The Stars and the Chasm

Monday nights after work are usually filled with brain dead activities, because after that first long day of the week, I don’t feel like doing much.  It’s never a good feeling, because you sit there and feel as if you’re empty of energy, that your biorhythms are not only at their lows, but they are never returning to something akin to normal.

It makes it difficult to write, because to write you need your mind, you need your imagination, and when both are stuck in neutral  it means your story isn’t going anywhere.  However, I found my interest being nudged by something that wasn’t actually writing related.  It was, but not that way–

As I’d mentioned yesterday, I needed to put a solar system together for a friend.  It’s not a big deal to do this–I’ve had experience, so you just need to figure out a few things, then go to town getting it done.  But it does take time:  one does not simply wave their hands and a solar system appears.

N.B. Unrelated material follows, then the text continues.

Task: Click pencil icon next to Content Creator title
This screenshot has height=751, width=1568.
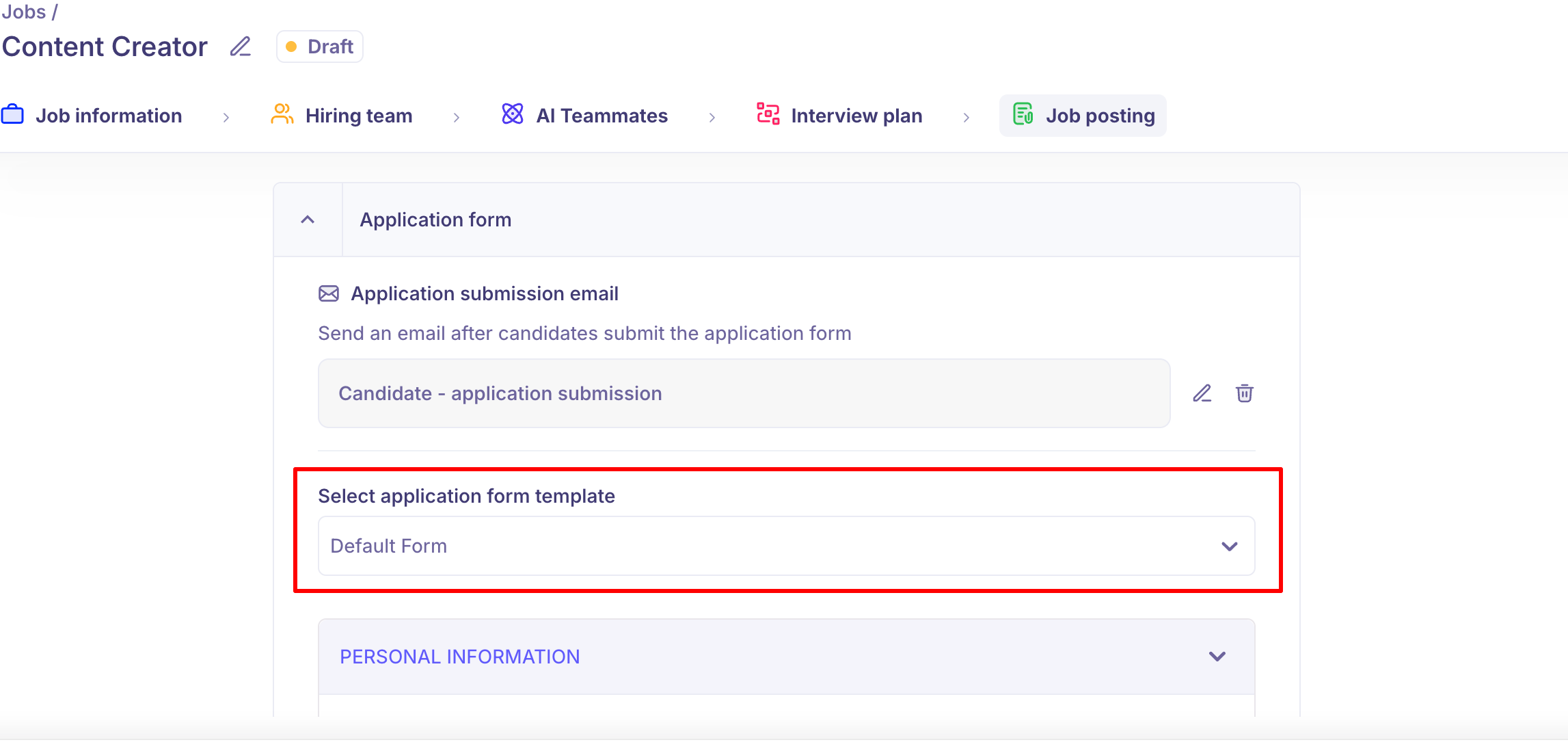Action: click(240, 47)
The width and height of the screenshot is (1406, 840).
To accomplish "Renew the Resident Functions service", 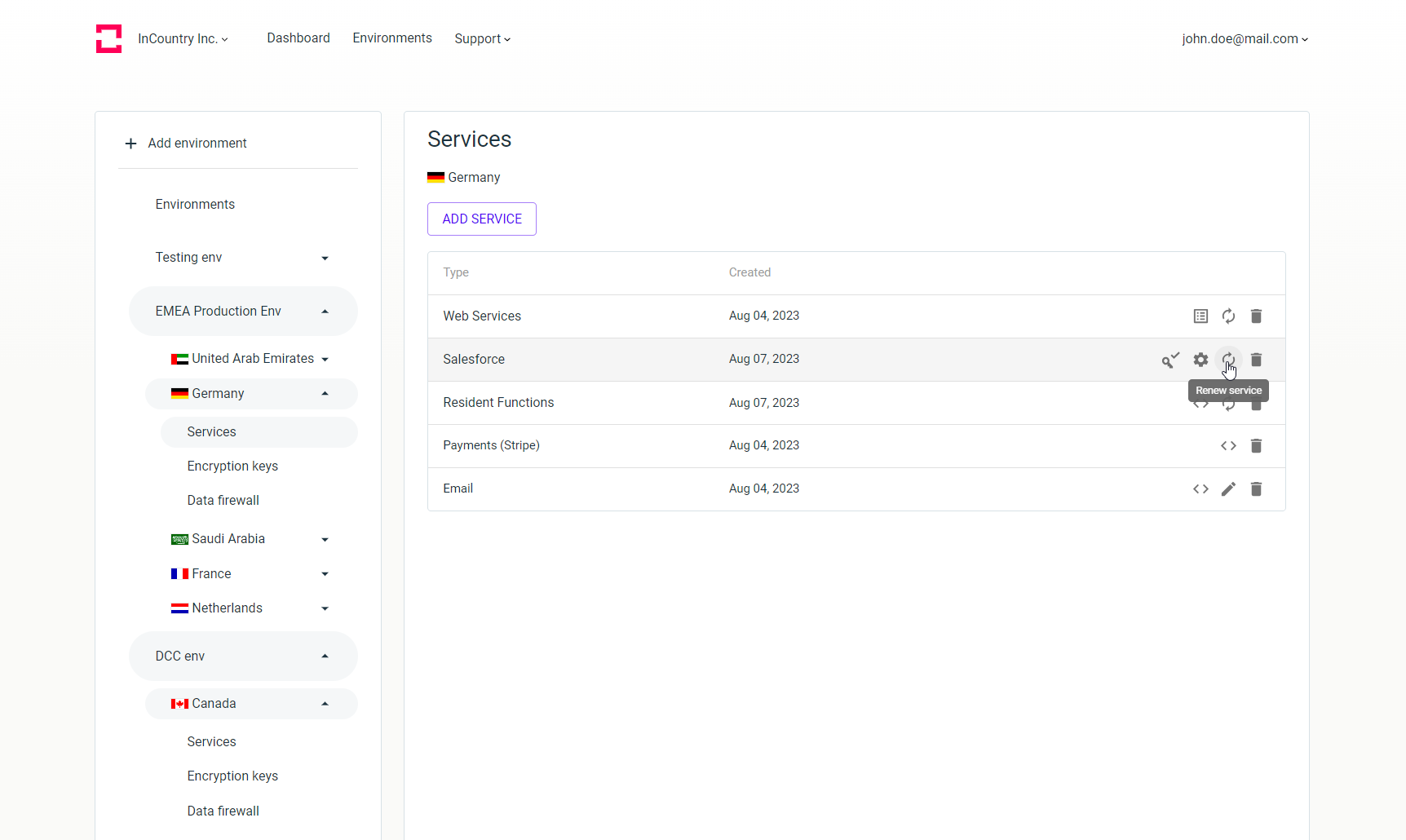I will [1229, 402].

I brought up my programs, I found some figures, and I started plugging numbers.  When I’d reached the place where I could make from pretty pictures from screen shots to show my writer friend, nearly ninety minutes had come and gone.  This was a good thing, however, as I was now awake.  My mind had begun churning, and by the time I’d zipped together everything I needed to zip off to my friend, the toxins that keep you in a stupor had vanished.

I was awake.  Which meant I could now write.

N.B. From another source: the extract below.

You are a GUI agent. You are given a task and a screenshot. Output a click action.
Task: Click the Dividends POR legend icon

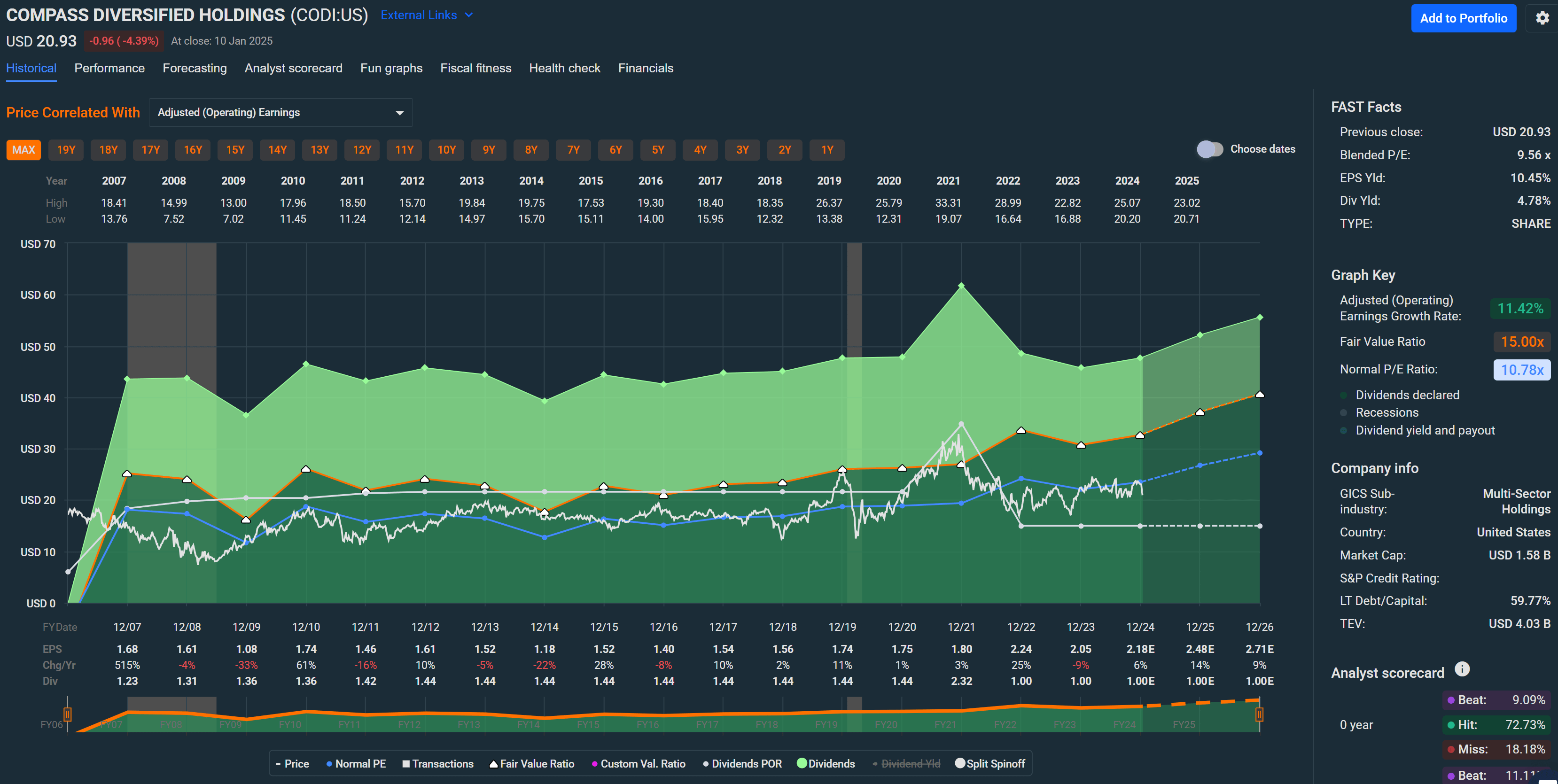point(705,763)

My own Muse told me that doing something like designing a solar system was sometimes needed, because it broke up the routine and forced the brain to do something else beside what it’s always doing.  If you’re writing all the time, then read or design something–do something that’ll allow your mind to work without working at the same thing again and again.  With me, it was building other worlds.  With you it might be . . . crocheting.  Unless you crochet all the time, then you might want to take up modeling, or something.

With that I found time to write before heading off to bed.  What did I write?

Pain.

My story muse isn’t in a good place right now.  She’s upset, she’s feeling down . . . she’s lonely.  The other night my main male character made a remark about her age.  Um, not good.  Erin the muse isn’t in the right frame of mind to be reminded that she’s older than–well, just about everything.  As she points out, she saw Spartans get their asses kicked at the Hot Gates.  She talked dirty to Cleopatra and gave Nefertiti back rubs.  She was even around before that, which gave Keith, her charge, an idea about how old she really was–

Old and randy.  But that’s another story.

After the heights of system creation, it was time to dig down into the dirt of immortality, and the loneliness it must bring to anyone whose lived long enough to see nearly all of written human history.  You have your friends who are equally immortal, but after a couple of thousand years, who wants to hang with them all the time?  Particularly when you know a fraction of them have to be complete doucherockets, and who wants to put up with that crap?

I feel sorry for my muse, but it’s life.  And Suggestive Amusements is probably going to get a lot sadder before I crawl out of the chasm and back to where I can see the stars.

Hang in there:  it’s gonna be a rough ride.